J. All this factors, however, have not guaranteed France’s security against new ‘transnational’ and ‘non-conventional’ threats. This includes issues such as uncontrolled, non-documented flows of migrants, organized crime networks, and the problem of international terrorism, a problem for France over some two decades. France had had first tried to isolate itself from international terrorism via the ‘sanctuary doctrine’ where France would try to take a neutral stance, and thereby not be a direct target (Shapiro & Suzan 2003, p69). This policy was abandoned in 1986, with a move to suppression of extremist groups, then a preventive policy based on heightened use of intelligence serves, policing and a strict legal code that has allowed the active monitoring, prevention and pursuit of supposed terrorists (Shapiro and Suzan 2003, p92). This is an area where the US and France have some shared interests, and through May 2003, President Bush praised France for its anti-terrorism efforts (Washington Post 2003).

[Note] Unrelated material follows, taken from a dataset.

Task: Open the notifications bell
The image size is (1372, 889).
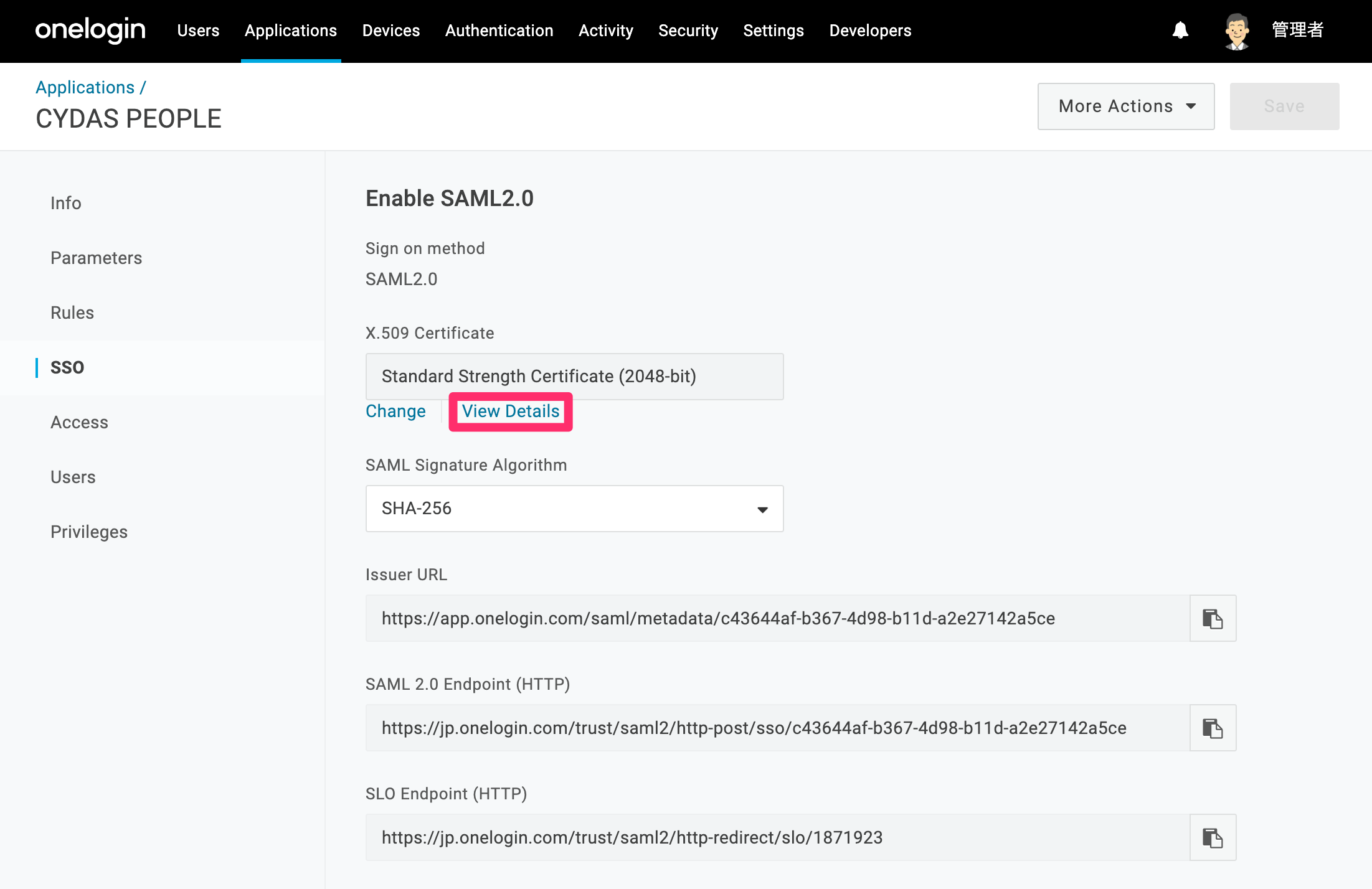Action: coord(1180,30)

In summary, it can be seen that a relatively strong defence force with power projection capabilities and nuclear weapons are part of a strongly committed diplomatic and security posture by France. Begun by de Gaulle (see Gordon 1993), this posture has been largely maintained by Mitterand and if anything reinforced by the President Jacques Chirac. France has established herself 'as an influential second-tier power with substantial European and limited global ambitions' (Zic 2000). Elements of this policy began to deepen through 1996: in particular, conscription was totally phased out by 2002, and France moved more closely into a European-coordinated defence identity. Likewise, in 1999 the French government was willing to support the NATO move to use air-power to intervene in Kosovo, a move which provoked strong criticism from the socialist movement within France (Ramonet 1999).

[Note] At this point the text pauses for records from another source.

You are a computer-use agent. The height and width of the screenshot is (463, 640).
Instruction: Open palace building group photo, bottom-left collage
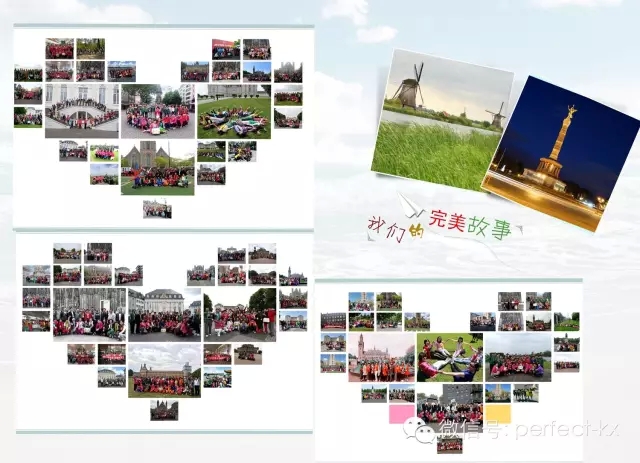click(x=164, y=313)
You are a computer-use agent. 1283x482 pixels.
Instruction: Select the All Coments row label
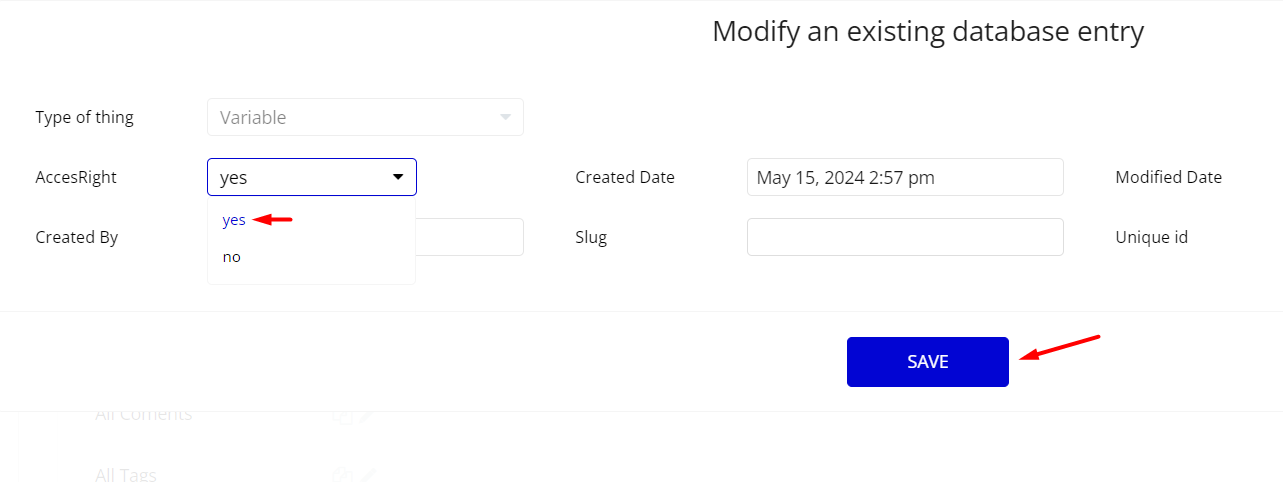144,414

Yet behind the externals of this policy we can sense a particular concern with the Mediterranean and African worlds. In part, this is also a concern with a new perceived threat - that of radical Islam. Traditional French policy is concerned about the possibility of long-term instability in the Balkans, in central and North Africa and the Middle East. All these areas seem quite close, in terms of the direct impact on French interests both at home and abroad. It is unfortunate that debate sometimes conceived in terms of a war between civilisations, not a dialogue between them (Aguirre 1994). France has also tried to mitigate and reduce conflict in the Middle East, as well as providing sizeable aid flows to the region. Most recently, France has called for greater EU mediation in the Middle-East conflict, as well as for a more moderated role in the reconstruction of Iraq.